Вот так безжалостно Марфуша выбила из Маклакова всю его любовь в одно мгновение. А ведь он по ней искренне сох и во время уроков то и дело украдкой пялился на первую парту, где Марфуша старательно склонялась над своей тетрадью, и золотистая прядка, выбившаяся из косы, падала ей на щёку. Она вообще была старательной, Марфуша, а потому отличницей, Маклаков же был раздолбаем и троечником.

Тем не менее, уже в институте у него обнаружились недюжинные способности к предпринимательству. Предпринимать он начал уже на излёте третьего курса: сперва спекулировал акциями разных ООО, а потом замахнулся даже на постройку финансовой пирамиды в городских масштабах. Он ухитрился выскочить из этой аферы не только без проблем, но и с немалым наваром и, кроме того, завёл уйму полезных связей в самых разнообразных кругах — от чиновников до «братков». Поэтому, закончив институт, он закономерно заделался чэпэшником, то бишь частным предпринимателем, и пробовал себя во всевозможных законных и полузаконных сферах деятельности, приносящих бабло, покуда не остановился на рекламном деле.

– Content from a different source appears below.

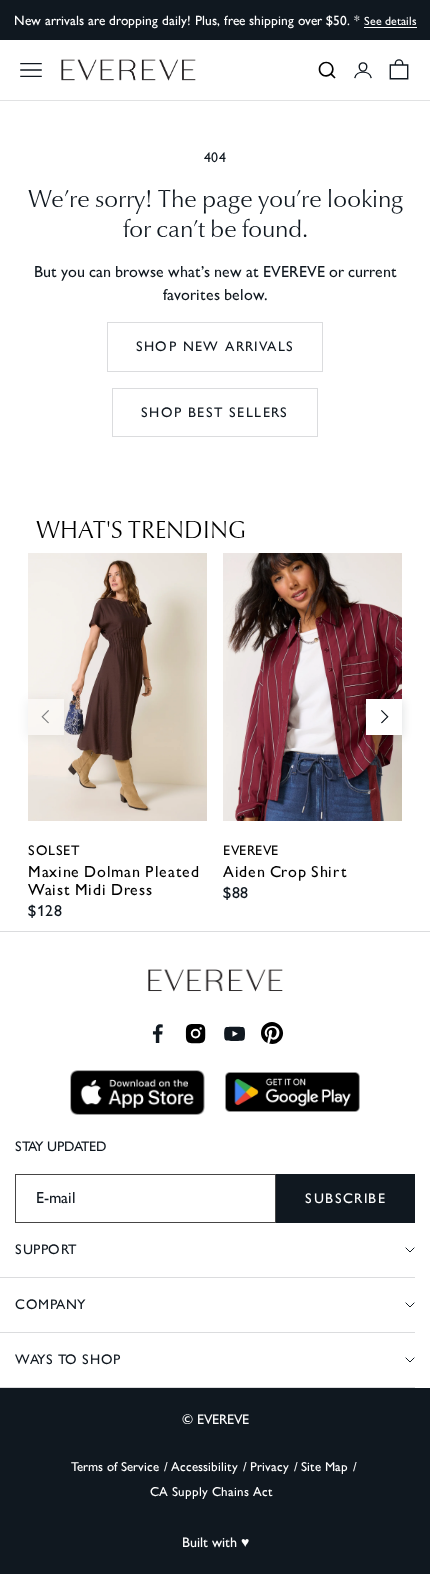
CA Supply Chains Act (211, 1491)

Не мудрствуя лукаво, он назвал новорождённое агентство — «Вита», в честь себя, любимого, и принялся методически его раскручивать.

И раскрутил. Спустя восемь лет под его началом была целая толпа дизайнеров и агентов, впахивавших сдельно, то есть не состоявших в штате, ибо Маклаков не собирался платить за них налоги родному государству. Даже его бухгалтер, и тот был привлечён со стороны и числился за каким-то другим ООО. Единственной правильно и по закону оформленной галерной рабыней, как она сама себя называла, и менеджером по всему была Марфушина.

Анька Марфушина, Марфуша, бывшая маклаковская одноклассница.

За десять лет, прошедших после окончания института, Маклаков сменил подряд трёх жён, как султан из древней песни и завёл от одной из них сына Вовку, которого добросовестно содержал и выгуливал по воскресеньям в детском парке.

И теперь он считал, как тот же султан из песни, что гораздо лучше совсем без жены, - намного лучше с любой стороны.

Он никогда не считал себя таким уж красавчиком, но, как сам довольно признавался, кроме собственно ***, у него имелась ещё и охуенная харизма. Хотя вообще-то Маклаков, чернявый и смуглый, со сломанным в отроческой драке носом и нахальной ухмылкой, сильно смахивал на какого-то казака-разбойника. Или на махновца с Гуляй-поля.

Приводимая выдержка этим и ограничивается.